Stainer was writing at a time when Bach's Passions had been only recently introduced to the British oratorio public, and had at last dislodged Handel from his place as the unquestioned master of sacred choral music. The Crucifixion followed the Lutheran Passions in several respects. Never an oratorio, it was a 'Meditation', designed to form an integral part of an Anglican service, using the normal resources of choir and organ, and bringing in the congregation in several simple hymns (though Stainer composed new tunes where Bach had adapted ones already well known). The libretto alternates biblical prose narrative with newly composed verse expressing a Christian's response to the successive events. This procedure was never used by Handel, but comes directly from Bach oratorios.

Stainer, however, plays down the dramatic elements of the passion story, which in any case were not his forte, especially those that dwell on Christ's physical agony; Christianity had become more humane in the intervening 150 years. The words 'scourged him' are given no musical illustration. Instead, Stainer depicts Jesus in Gethsemane as a pathetic man, begging for the sympathy of his followers. Perhaps the key of C sharp minor is meant to embody the sharpness of death, but this would hardly affect the listeners or even the participants. The expressive song 'Could ye not watch with me' is in varied strophic form with chorus. The highest note is skilfully reserved for the word 'agony' in the last verse, and the voice then descends to the depths of woe.

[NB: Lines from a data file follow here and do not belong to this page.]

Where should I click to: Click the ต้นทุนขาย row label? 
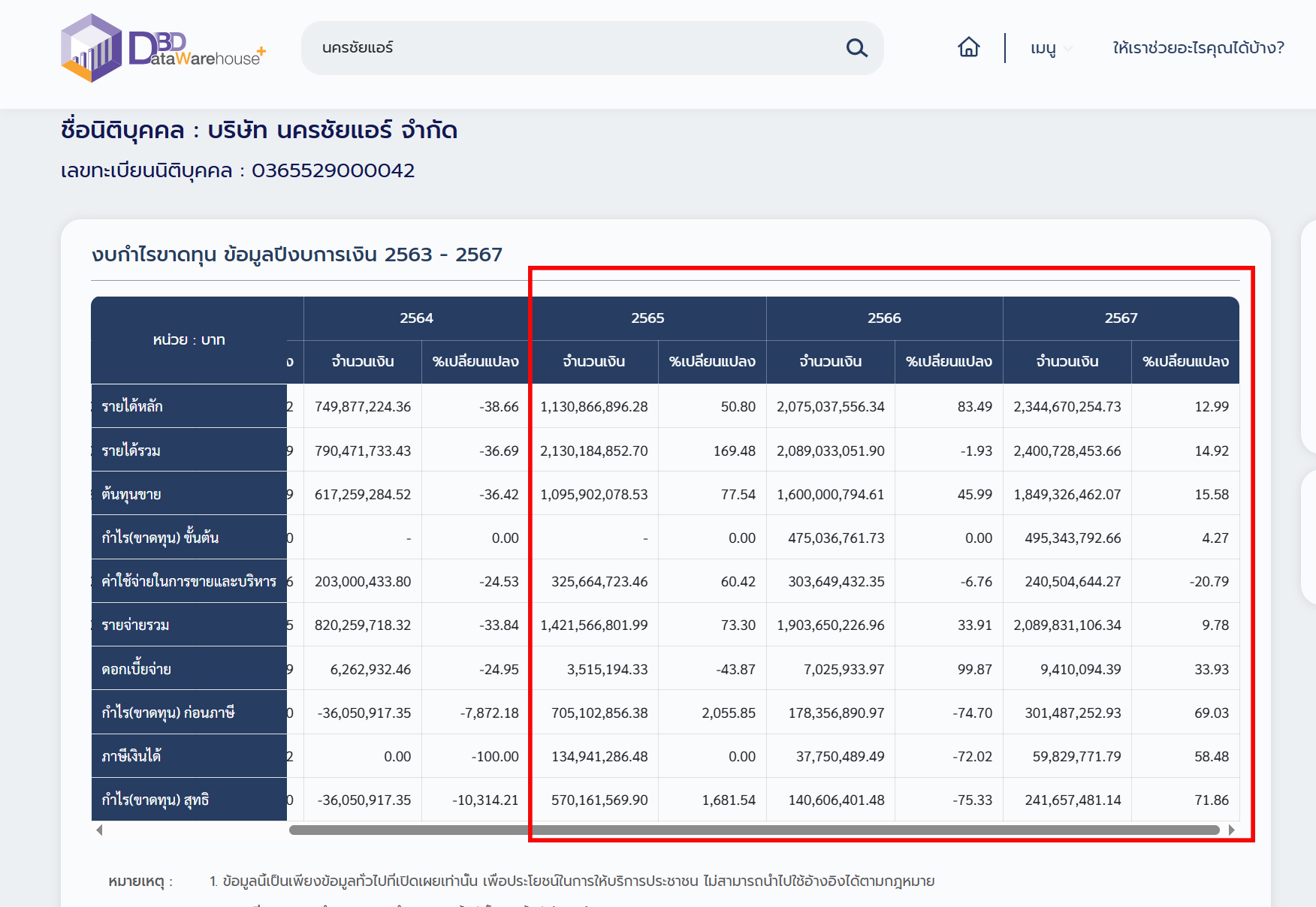(131, 494)
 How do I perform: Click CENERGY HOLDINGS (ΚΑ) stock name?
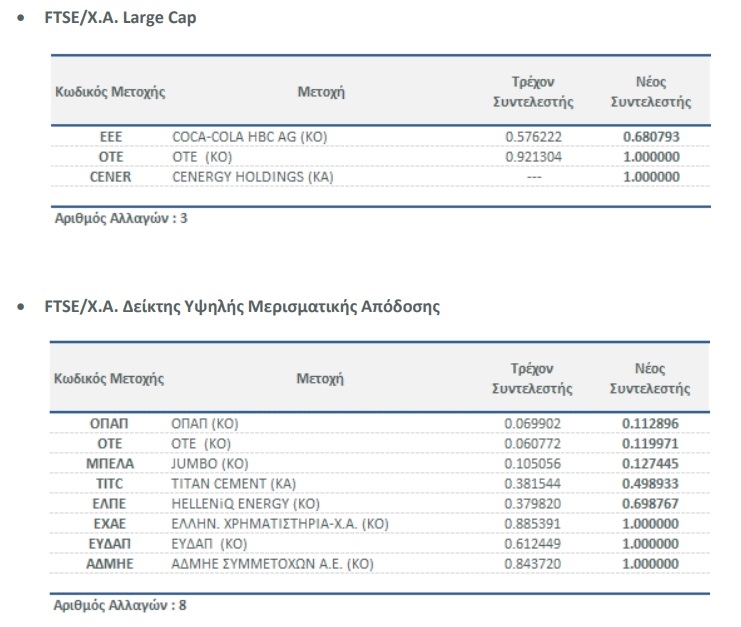pos(253,176)
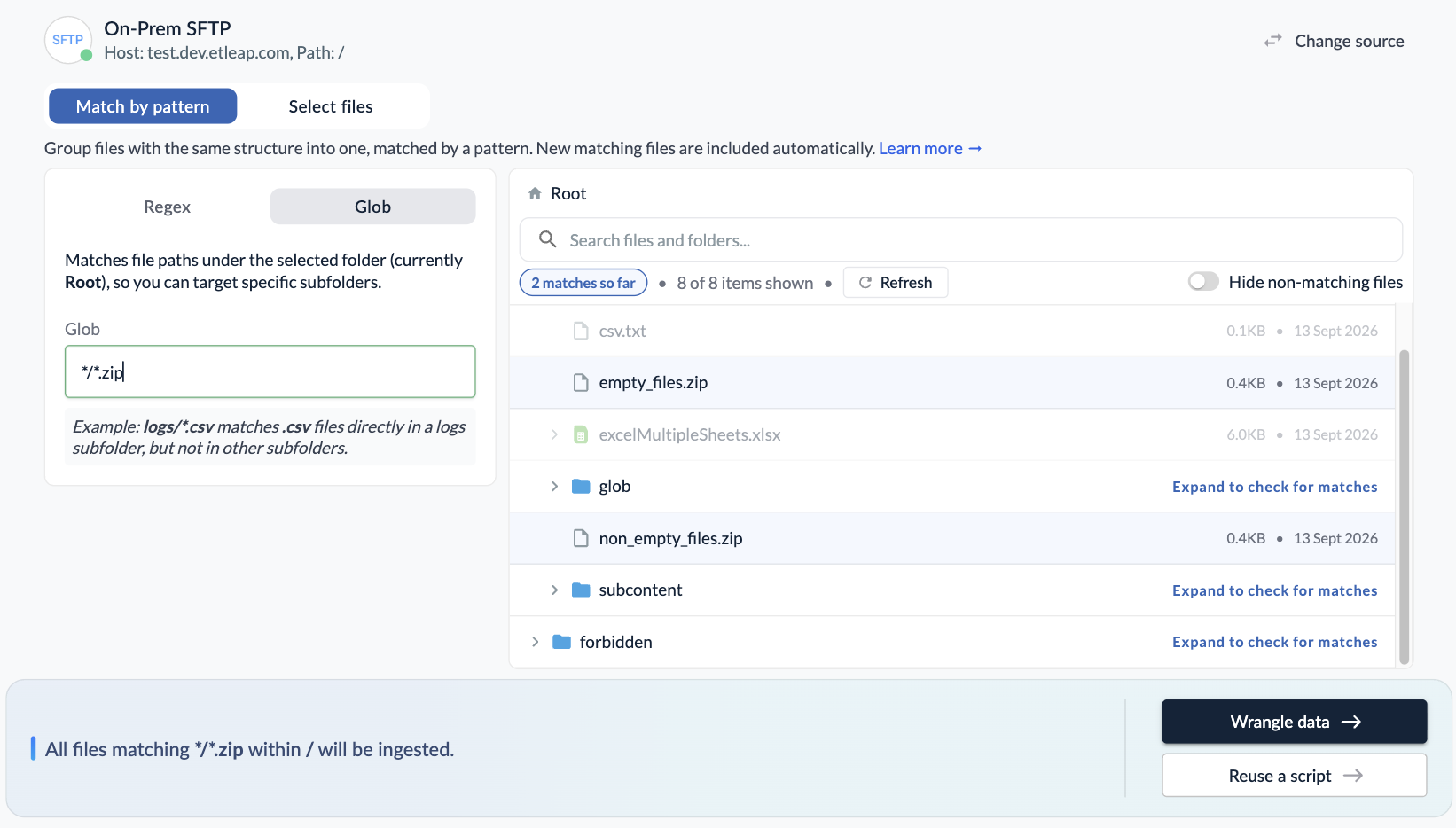Open the Learn more link
The height and width of the screenshot is (828, 1456).
tap(930, 148)
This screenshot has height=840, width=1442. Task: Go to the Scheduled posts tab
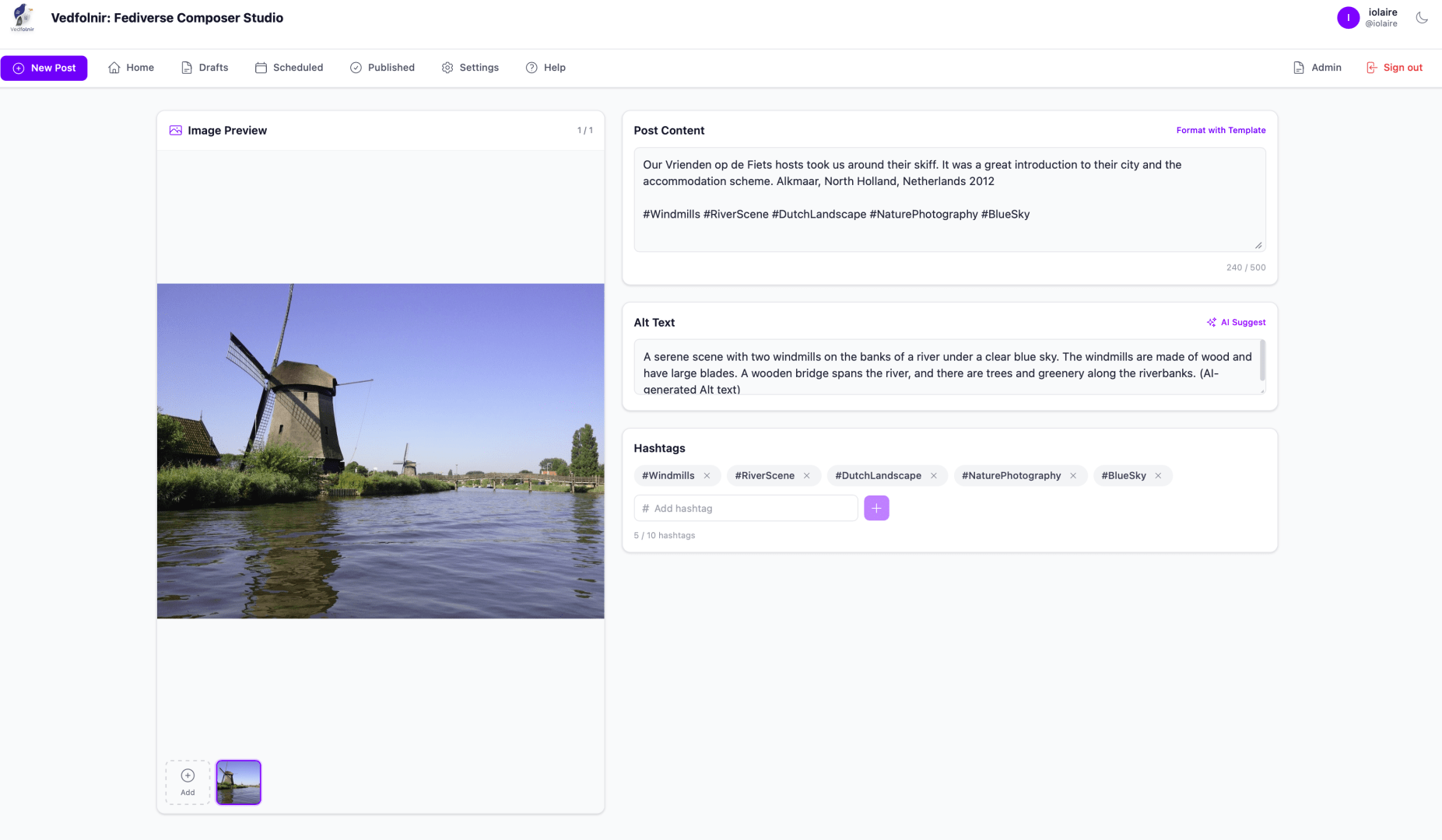pos(289,68)
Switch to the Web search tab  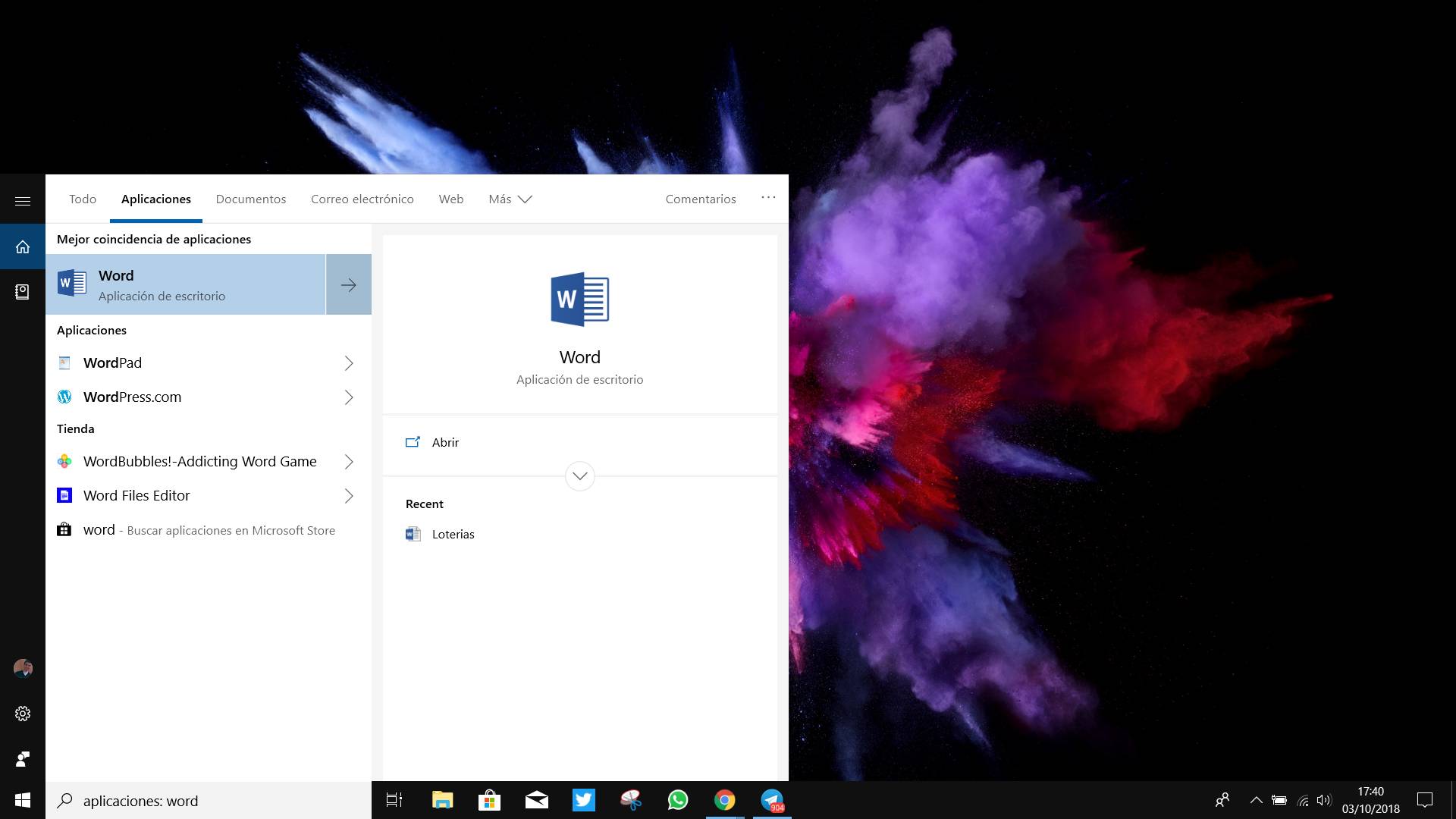coord(450,199)
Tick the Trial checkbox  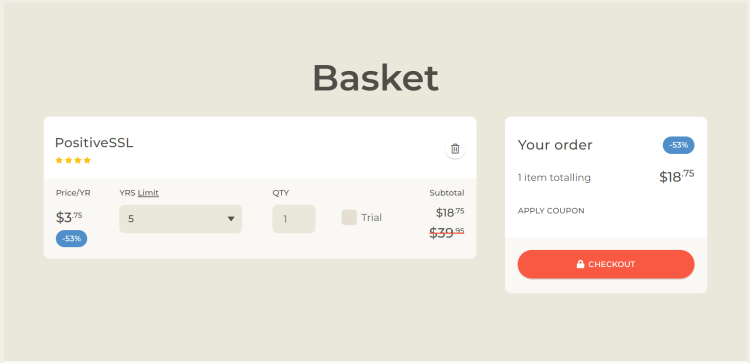point(349,218)
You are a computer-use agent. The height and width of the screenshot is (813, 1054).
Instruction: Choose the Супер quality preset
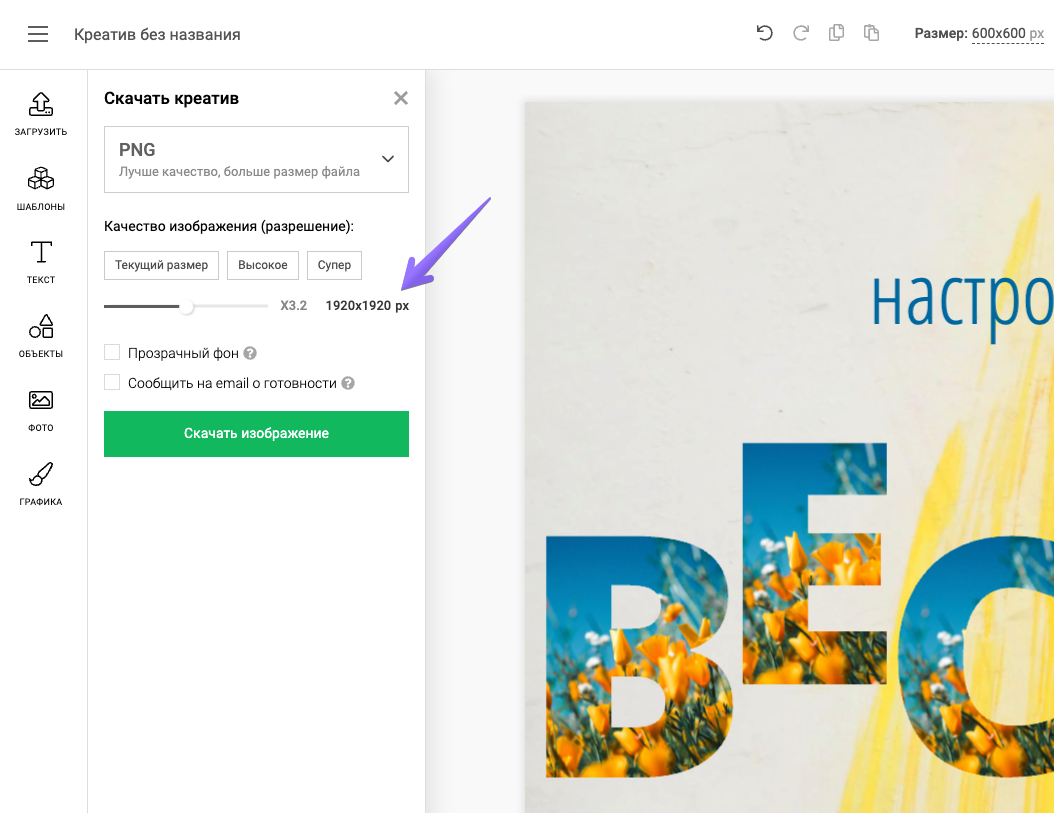tap(334, 265)
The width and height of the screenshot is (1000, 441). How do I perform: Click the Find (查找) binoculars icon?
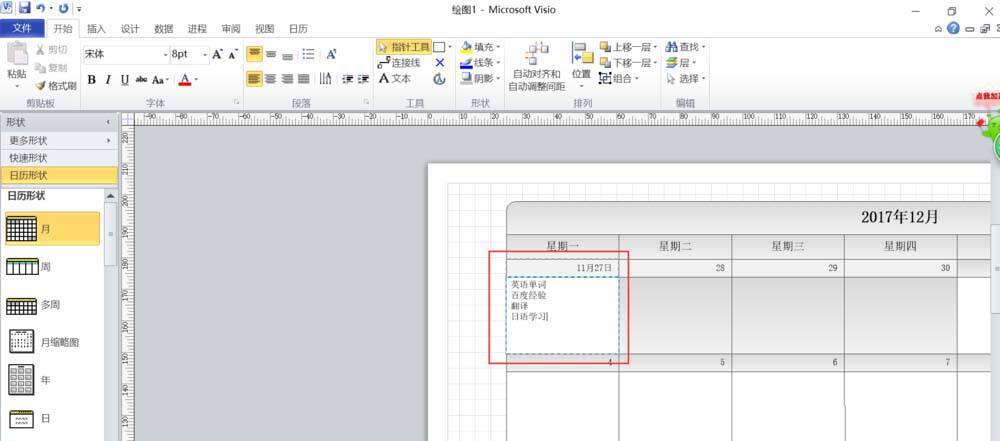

After a dramatic recitative comes the most ambitious number, Processional to Calvary, described as if by a Christian bystander. One hears Christ and his followers approaching during the long organ introduction in A minor: first a quiet march which will be the recurring theme of the rondo structure, then (moving to the major mode) a lyrical melody accompanied by repeated chords, lieder style. The chorus enters during the next statement of the rondo theme with a peremptory 'Fling wide the gates!', and although there is no mention of gates in the biblical account, the repeated cry is an effective way of integrating this movement, with echoes as if the order was being passed from soldier to soldier. The 'gates' theme merges into the rondo theme and passes through various keys before the tenor solo returns to the lyrical theme, in the remote key of A flat major: 'How sweet is the grace of His sacred Face'. Here the bystander catches a glimpse of the divine countenance as Jesus passes by, while the dotted rhythms of the marchers recede into the background. This idea, perhaps suggested by the 'Reconnaissance' in Schumann's Carnaval, is rather beautifully expressed by Stainer here, but inevitably the insistent chorus march breaks into the dream ('Then on to the end'), and finally recedes into the distance, towards Calvary.

The crucifixion itself is described in a short chromatic recitative. The reaction comes in the first and best of the congregational hymns, 'Cross of Jesus', a truly stirring tune which has become a standard in many hymnals. The Majesty of the Divine Humiliation is a bold experiment in free-form construction, held together by a flexible 'motto' theme. It suffers from an impossibly wide range of emotion, inherent in the mystery of the crucifixion, where the humiliation of Jesus is seen as a triumph; Stainer feels compelled to express this with blaring organ chords at the end, which jar against the prevailing mood of sympathy with the sufferings of the human Jesus.